Ma iniziamo dagli aspetti negativi. Il 2017 è stato caratterizzato da un prevedibile e previsto incremento della minaccia, sia in termini quantitativi che qualitativi. E se i data breach hanno oramai raggiunto record dimensionali che sfiorano addirittura il ridicolo (si pensi solo alla compromissione di 3 miliardi di account appartenenti al colosso Yahoo!, resa nota nel 2017 anche se avvenuta negli anni precedenti), altri fenomeni quali il ransomware hanno consolidato la loro presenza con un tasso di crescita imponente e picchi di virulenza in alcuni casi davvero eccezionali, come nel caso di WannaCry che in poche ore ha colpito diversi Paesi d’Europa.

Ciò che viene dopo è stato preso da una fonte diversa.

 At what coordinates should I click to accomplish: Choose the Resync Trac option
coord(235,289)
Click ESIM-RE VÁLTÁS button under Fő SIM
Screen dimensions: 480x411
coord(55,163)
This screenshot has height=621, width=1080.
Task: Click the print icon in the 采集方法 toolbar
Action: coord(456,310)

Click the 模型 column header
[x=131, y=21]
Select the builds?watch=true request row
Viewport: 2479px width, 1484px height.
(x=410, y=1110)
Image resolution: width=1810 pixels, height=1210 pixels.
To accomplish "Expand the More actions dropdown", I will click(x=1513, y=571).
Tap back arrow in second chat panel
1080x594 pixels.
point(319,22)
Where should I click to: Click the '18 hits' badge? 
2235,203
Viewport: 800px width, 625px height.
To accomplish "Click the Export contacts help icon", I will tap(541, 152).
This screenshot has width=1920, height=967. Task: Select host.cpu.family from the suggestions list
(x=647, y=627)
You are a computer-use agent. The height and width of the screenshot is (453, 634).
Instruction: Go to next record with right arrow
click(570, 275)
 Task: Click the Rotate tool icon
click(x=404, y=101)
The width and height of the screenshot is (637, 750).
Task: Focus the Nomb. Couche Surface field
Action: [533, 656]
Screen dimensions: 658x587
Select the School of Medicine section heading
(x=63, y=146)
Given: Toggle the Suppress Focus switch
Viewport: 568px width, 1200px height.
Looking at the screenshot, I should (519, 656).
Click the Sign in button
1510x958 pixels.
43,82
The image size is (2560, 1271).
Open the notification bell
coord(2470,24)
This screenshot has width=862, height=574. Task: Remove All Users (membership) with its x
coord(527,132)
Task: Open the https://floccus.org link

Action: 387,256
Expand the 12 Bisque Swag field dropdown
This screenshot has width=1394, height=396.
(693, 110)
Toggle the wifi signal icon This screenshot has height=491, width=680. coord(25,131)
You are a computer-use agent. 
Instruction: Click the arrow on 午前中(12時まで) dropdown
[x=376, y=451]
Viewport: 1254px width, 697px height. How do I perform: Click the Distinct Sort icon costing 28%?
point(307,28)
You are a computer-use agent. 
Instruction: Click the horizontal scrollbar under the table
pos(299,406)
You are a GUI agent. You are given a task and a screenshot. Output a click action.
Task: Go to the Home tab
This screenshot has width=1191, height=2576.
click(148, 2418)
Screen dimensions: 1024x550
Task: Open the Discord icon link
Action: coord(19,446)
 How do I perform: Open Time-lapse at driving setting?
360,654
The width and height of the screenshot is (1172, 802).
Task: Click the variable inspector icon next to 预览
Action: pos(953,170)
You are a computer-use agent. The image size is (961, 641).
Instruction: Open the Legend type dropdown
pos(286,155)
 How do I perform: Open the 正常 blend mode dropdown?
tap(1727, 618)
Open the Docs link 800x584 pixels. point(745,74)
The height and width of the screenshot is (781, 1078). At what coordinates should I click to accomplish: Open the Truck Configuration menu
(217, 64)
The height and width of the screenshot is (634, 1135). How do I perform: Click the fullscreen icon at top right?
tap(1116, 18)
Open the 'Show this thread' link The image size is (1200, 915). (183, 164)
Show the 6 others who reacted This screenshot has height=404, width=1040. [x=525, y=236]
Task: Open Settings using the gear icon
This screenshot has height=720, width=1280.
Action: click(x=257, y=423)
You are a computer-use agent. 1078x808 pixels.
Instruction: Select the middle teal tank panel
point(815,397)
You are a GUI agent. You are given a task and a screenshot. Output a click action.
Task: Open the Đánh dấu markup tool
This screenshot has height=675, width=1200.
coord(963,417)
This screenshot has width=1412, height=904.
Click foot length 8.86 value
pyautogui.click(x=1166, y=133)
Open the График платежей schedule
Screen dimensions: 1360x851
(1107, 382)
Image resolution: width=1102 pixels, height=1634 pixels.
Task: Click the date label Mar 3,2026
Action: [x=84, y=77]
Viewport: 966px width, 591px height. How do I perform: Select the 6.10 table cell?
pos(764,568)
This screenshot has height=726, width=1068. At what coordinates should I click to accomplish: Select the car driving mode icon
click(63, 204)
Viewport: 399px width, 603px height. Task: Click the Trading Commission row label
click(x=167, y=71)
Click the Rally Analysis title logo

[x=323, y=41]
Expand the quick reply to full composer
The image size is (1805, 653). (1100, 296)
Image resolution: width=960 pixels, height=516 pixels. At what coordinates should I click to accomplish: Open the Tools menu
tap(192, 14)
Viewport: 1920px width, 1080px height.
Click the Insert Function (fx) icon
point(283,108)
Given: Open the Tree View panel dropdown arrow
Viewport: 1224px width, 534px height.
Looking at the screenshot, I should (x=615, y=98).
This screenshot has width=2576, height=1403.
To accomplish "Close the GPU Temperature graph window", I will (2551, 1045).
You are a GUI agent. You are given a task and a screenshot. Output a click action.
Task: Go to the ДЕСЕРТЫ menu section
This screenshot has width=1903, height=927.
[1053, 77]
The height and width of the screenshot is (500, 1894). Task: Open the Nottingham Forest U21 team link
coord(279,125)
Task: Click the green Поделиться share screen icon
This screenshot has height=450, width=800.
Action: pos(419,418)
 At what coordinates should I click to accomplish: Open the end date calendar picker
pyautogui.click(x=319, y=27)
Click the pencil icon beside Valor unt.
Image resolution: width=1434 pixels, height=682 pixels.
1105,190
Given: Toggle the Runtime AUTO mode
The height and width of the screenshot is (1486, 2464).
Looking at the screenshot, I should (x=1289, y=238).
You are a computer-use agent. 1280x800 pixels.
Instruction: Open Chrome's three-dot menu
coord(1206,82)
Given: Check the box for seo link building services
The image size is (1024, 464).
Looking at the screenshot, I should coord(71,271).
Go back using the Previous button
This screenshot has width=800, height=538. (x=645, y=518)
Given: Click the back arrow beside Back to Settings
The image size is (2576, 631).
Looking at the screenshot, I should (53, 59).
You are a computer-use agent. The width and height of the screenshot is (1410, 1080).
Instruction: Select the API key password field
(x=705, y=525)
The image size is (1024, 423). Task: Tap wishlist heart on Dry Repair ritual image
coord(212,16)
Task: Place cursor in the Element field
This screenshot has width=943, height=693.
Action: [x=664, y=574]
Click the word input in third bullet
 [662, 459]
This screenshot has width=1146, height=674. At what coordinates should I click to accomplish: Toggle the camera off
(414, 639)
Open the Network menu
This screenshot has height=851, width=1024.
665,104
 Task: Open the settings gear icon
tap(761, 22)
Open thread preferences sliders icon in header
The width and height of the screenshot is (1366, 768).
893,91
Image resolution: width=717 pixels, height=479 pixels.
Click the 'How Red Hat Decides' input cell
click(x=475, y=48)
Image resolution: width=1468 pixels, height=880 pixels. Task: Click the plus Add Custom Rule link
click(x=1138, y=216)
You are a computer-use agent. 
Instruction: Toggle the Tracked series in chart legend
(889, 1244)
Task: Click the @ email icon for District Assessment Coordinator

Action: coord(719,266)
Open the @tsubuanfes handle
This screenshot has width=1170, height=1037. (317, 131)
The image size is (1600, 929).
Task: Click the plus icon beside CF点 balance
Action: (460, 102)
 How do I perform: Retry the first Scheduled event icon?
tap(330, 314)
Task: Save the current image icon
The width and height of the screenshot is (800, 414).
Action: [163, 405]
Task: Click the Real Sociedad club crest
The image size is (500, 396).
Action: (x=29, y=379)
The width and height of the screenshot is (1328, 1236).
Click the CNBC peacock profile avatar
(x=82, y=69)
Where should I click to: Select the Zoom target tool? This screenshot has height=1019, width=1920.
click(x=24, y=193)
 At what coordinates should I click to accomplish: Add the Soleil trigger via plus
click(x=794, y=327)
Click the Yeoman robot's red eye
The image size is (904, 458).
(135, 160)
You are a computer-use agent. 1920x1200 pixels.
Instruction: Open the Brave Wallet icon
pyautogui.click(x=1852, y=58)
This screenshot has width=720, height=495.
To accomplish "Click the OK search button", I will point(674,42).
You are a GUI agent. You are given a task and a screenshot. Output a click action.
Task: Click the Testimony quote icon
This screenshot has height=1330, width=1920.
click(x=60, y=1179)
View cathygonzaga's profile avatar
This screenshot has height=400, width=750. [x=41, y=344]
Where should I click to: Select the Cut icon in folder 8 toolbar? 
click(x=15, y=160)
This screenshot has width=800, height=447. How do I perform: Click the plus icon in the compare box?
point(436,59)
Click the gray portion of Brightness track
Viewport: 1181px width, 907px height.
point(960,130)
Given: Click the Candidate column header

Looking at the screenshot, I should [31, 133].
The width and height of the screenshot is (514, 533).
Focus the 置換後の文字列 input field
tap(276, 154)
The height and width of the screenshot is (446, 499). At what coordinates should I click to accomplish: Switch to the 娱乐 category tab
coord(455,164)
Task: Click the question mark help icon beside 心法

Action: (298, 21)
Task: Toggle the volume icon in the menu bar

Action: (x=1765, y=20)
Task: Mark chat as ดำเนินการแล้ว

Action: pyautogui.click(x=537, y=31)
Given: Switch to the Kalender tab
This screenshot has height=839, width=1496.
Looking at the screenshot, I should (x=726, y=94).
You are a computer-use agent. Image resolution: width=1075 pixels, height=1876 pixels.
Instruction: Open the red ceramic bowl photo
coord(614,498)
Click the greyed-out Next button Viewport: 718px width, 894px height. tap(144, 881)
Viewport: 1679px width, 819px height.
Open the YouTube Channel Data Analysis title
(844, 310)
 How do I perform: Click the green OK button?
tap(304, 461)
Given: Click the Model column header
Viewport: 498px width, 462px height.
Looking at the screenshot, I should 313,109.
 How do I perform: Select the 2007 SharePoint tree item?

Ma forse l’avvenimento più preoccupante, in senso prospettico, è stata la scoperta in the wild di malware quali Industroyer, o CrashOverride che dir si voglia, in grado di interagire direttamente con le componenti hardware dei sistemi di controllo industriale nell’ambito della produzione e del trasporto di energia. Se ne sospettava l’esistenza da tempo, soprattutto in collegamento ai noti episodi di black-out avvenuti in Ucraina nel dicembre 2016, ma l’evidenza di un sample funzionante ha consolidato le preoccupazioni verso le potenzialità distruttive di questi tipo di malware che, utilizzando nativamente i protocolli di comunicazione e controllo tipici del mondo del controllo industriale, sono intrinsecamente capace di manomettere impianti di produzione e trasporto di luce, acqua e gas. Ciò apre la strada ad una nuova generazione di minacce dirette ai sistemi ciber-fisici, in grado cioè di sabotare i sistemi di automazione e controllo che costituiscono il cuore di ogni infrastruttura critica.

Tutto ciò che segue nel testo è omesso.